Im talking about what Buu did waaay in the past. Thats when he wiped out the majority of the DBZ universe. Not after he learned Kaiobitio's technique.


----------



## Tousenz (Feb 9, 2006)

> Im talking about what Buu did waaay in the past. Thats when he wiped out the majority of the DBZ universe. Not after he learned Kaiobitio's technique


 

1. We have no idea how long that took as Kais live millions of years.

2. What does that have to do with this battle?  Bibidi would seal buu up and take him to another planet using a space ship and buu would kill everyone on it.


----------



## Scorpio3.14 (Feb 9, 2006)

DrunkenYoshimaster said:
			
		

> Im talking about what Buu did waaay in the past. Thats when he wiped out the majority of the DBZ universe. Not after he learned Kaiobitio's technique.

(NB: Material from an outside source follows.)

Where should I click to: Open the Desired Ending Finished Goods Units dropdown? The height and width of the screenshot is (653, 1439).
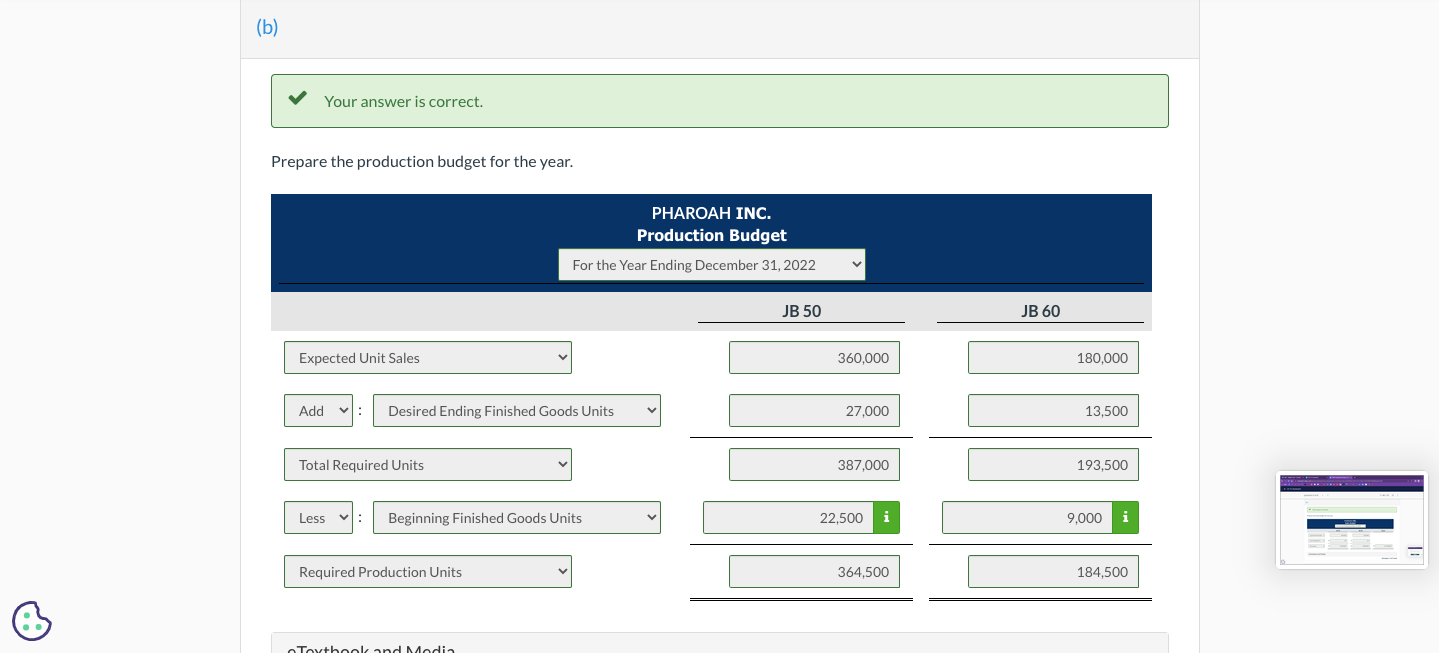tap(516, 410)
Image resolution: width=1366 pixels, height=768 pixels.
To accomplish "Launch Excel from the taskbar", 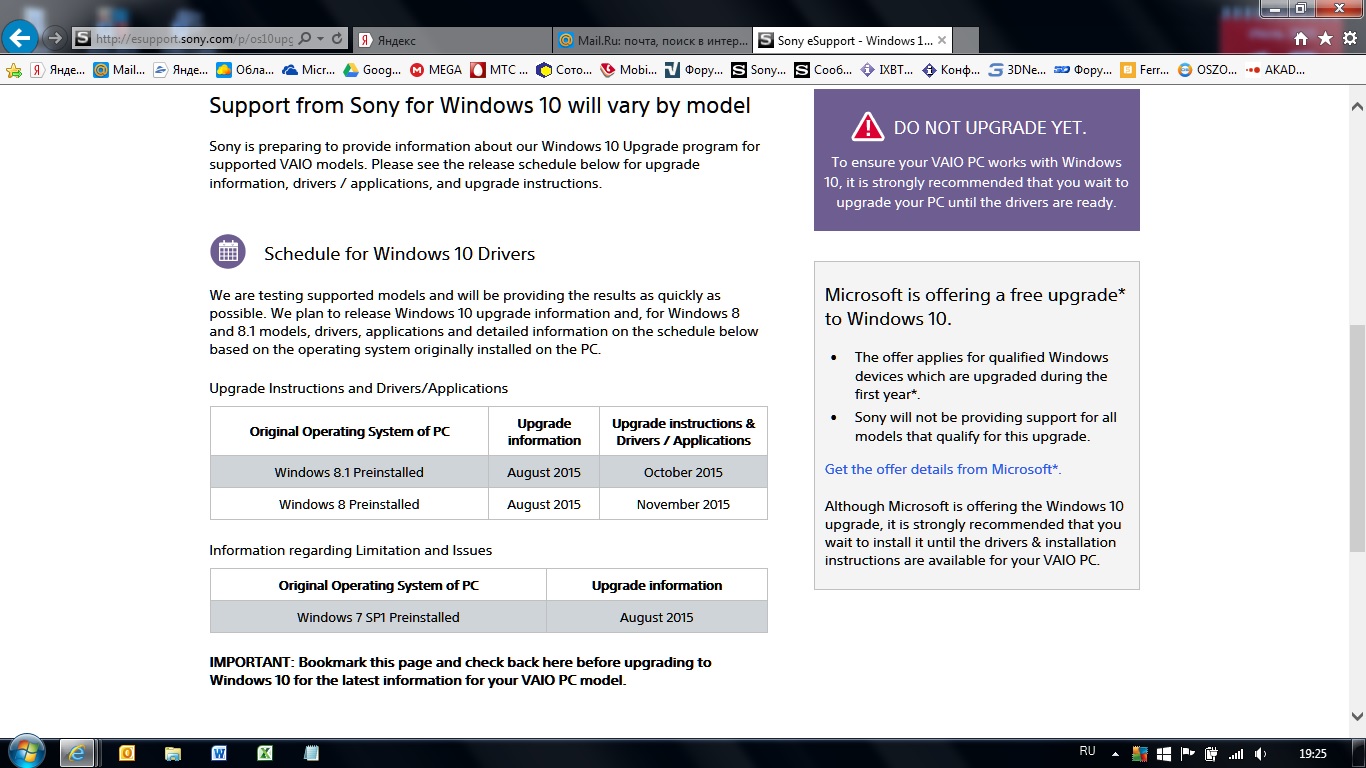I will pos(265,753).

Actually, I believe that was anime filler too. Supreme Kai said, and I quote, "Buu had no fear or emotions. It was born to kill and destroy. In only a few years, he had destroyed several hundred planets." Impressive, but absolutely nothing on a universal scale.

If you hadnt noticed by now the anime reaaaaaaally exaggerates the power of DBZ people. That is one of the reason's why people overestimate Goku so much. Dont get me wrong, they are extremely powerful, but the most impressive feat in all of DBZ is Buu blowing up the Earth, that was the upper limit of DBZ feats in the manga.


----------



## Orotachi (Feb 9, 2006)

> If you hadnt noticed by now the anime reaaaaaaally exaggerates the power of DBZ people. That is one of the reason's why people overestimate Goku so much. Dont get me wrong, they are extremely powerful, but the most impressive feat in all of DBZ is Buu blowing up the Earth, that was the upper limit of DBZ feats in the manga.


Well,i think you missed freeza who blows-UP planet vegeta.


----------



## EvilMoogle (Feb 9, 2006)

DrunkenYoshimaster said:
			
		

> If you cant see Goku at all when he's fighting but are forced to feel him with ki, isnt that the same thing as appearing to be invisible?



Can't be seen = moving faster than the eye/brain can lock on to/process images.  That's between 200 and 600mph for human sized targets at medium range observered by another human.  In DBZ I'm sure it's much higher than that, but it's all speculation.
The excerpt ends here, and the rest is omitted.